Introduction

The board game go is one of the grand challenges of game related artificial intelligence. While go is a finite, perfect information game, its game tree is prohibitively large for tree searches. The situation in go is perhaps best compared with that in chess, which has been called ``the drosophila of artificial intelligence'', meaning that a multitude of key problems of artificial intelligence appear in chess and can be studied there. Currently, the best chess playing programs rely heavily on large scale tree searches and use a comparatively small amount of chess knowledge. In go it is the other way round, i.e. the quality of the go knowledge is the determining factor. The development of strong go programs emphasizes much more the human way of thinking about go rather than brute force methods for which computers are ideal, and from this point of view one could argue that go is a much more interesting problem than chess. Many important advances have been made in go regarding the application of rule based knowledge representations, pattern recognition and machine learning.
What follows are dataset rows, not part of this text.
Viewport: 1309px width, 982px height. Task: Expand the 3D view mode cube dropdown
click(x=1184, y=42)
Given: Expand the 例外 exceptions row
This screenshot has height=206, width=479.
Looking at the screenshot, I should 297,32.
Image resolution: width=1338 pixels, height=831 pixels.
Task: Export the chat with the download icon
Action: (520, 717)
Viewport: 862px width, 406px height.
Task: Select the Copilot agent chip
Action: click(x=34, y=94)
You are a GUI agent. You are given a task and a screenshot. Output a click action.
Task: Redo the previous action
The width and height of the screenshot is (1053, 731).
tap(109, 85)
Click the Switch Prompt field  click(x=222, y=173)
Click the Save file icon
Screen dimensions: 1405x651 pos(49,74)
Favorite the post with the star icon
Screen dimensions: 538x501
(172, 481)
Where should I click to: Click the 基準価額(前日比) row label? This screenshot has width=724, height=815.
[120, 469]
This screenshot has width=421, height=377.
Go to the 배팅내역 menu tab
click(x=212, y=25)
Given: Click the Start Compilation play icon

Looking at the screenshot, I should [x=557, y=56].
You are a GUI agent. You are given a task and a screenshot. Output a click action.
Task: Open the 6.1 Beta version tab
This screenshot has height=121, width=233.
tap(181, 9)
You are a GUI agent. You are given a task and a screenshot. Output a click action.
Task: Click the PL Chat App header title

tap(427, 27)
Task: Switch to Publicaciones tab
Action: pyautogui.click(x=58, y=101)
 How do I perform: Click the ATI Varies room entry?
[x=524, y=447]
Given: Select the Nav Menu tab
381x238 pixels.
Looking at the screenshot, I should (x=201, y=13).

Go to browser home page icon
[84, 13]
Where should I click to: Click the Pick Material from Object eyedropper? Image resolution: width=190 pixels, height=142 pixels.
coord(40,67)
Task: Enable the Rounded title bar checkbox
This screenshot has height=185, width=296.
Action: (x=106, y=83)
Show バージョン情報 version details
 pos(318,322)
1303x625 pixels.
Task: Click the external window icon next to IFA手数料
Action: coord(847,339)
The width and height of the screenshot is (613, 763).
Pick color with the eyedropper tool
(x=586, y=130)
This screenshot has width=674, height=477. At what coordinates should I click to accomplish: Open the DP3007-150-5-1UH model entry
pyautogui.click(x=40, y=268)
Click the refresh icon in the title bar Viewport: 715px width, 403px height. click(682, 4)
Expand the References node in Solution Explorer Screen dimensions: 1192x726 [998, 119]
For a recent, lucid review of computer go see [1].

In this article we want to look at go from a completely different angle: How would nature play go? This is not the starting point of a metaphysical discussion. This is an attempt to learn from physics about a method of optimization which nature applies very successfully and ``naturally''. We will consider simulated annealing [2,3,4], which under surprisingly general circumstances is able to find approximations to the extrema of a mathematical function. Our topic will be the question of how to formulate the task of finding a good move as a problem in extremization which is tailored to the strengths of simulated annealing.

Perhaps it is worthwhile to describe the main idea right away in very simple terms to indicate the direction in which we are heading. There are essentially three ingredients in computer programs for playing games like go: (i) look-ahead where different sequences of moves are tried, (ii) evaluation where the value of a position is computed without explicitly performing moves, and (iii) an overall scheme for how (i) and (ii) are combined. Here is our proposal:

(i) moves are performed randomly with probabilities assigned by the method of simulated annealing,
(ii) the value of a position in which the game is over is defined by counting, and
(iii) to find the best move in a given position play the game to the very end as suggested by (i) and then evaluate as in (ii); play many such random games, and the best move will be the one which does best on average.

Let me quickly point out the obvious. The above idea is certainly simple, and I believe that any good idea can be stated simply. However, not every simple idea is a good one, and at first sight the above one may sound ridiculous. The main portion of this article is dedicated to convince the reader that at least this is not necessarily a bad idea. Furthermore, one may suspect that when considered in detail, (i), (ii), and (iii) are not has harmless as they seem. Let me just state that the actual implementation in the go program described below is still quite simple, but one can hope that the more sophisticated the design, the better the results.

The paper is organized as follows. First, we introduce some background of simulated annealing. Then we discuss how it can be applied to the problem at hand, in particular we discuss why our approach could work in principle. In the next section a computer implementation, Gobble, is presented together with some examples for what kind of strengths and weaknesses Gobble displays in games on the 9x9 board. We conclude with a general discussion.